There is still a risk for pregnant women and all those who travel to these countries, and it is necessary that prevention messaging remains targeted and operative.
Since 2015, California has seen many travel-related Zika virus cases, and as the population of mosquitos that spread the virus continue to expand across the state, there is a significant risk for new Zika cases, according to results published in Emerging Infectious Diseases.
The Zika outbreak was first reported in Brazil in 2015, and numerous travel-related cases have since been reported in the United States.

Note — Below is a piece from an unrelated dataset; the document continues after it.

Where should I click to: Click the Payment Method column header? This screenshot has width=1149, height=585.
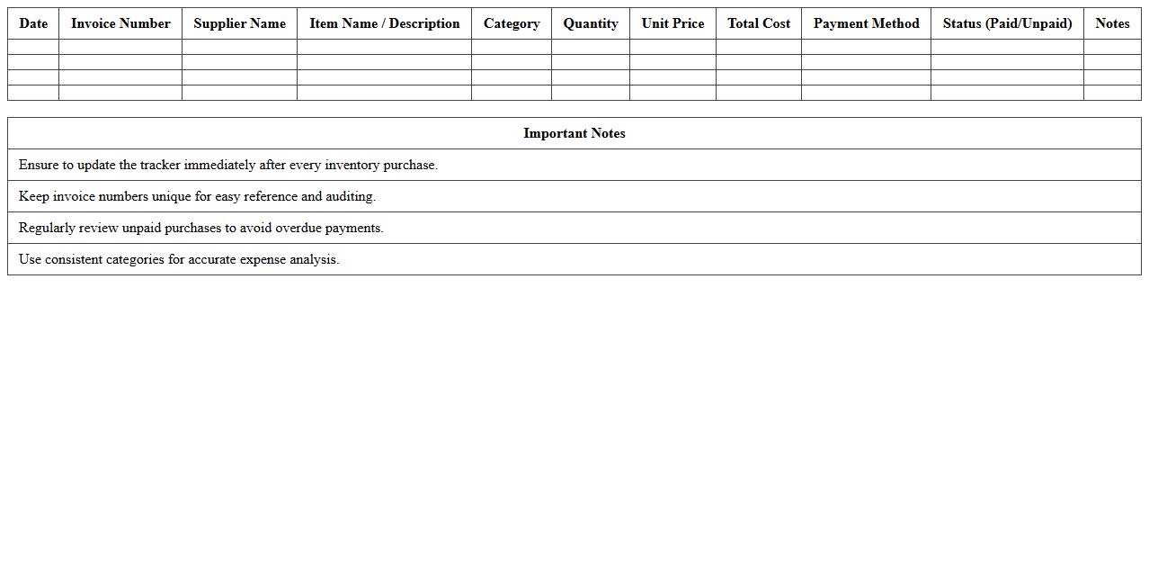tap(866, 23)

This study included reported cases of travel-associated Zika cases California from November 2015 to September 2017 (N=588), including 139 infections in pregnant women, 10 congenital infections, and 8 sexually transmitted infections. The researchers recorded data on sex, age, race/ethnicity, country where exposure likely took place, duration of travel, symptoms, symptom onset date, pregnancy status, and outcomes. For all cases where patients had a travel duration of <6 months, the researchers compared the duration of time in Zika-infected areas between pregnant patients and all other patients using the Kruskal-Wallis test for 2 groups to retrospectively assess time at risk.
A total of 570 patients contracted Zika while traveling outside of California. The most common destinations were Mexico (36.4%), Central America (34.3%), or the Caribbean (13.1%). The 10 most common countries and territories where patients traveled were Mexico (36.4%), Nicaragua (9.6%), Guatemala (8.4%), El Salvador (7.0%), Dominican Republic (4.4%), Puerto Rico (4.4%), Honduras (3.9%), Costa Rica (3.7%), Jamaica (2.5%), and Colombia (1.8%).
Of the 570 participants who traveled outside of California, 13.9% (n=79) were in their country of exposure for ≥6 months. Among patients who were in the country of exposure for <6 months, women who were pregnant at time of diagnosis had a significantly longer travel duration (median 14 days [range 1-153 days]) compared with all other Zika case-patients (median 11 days [range 1-137 days]; P=.03).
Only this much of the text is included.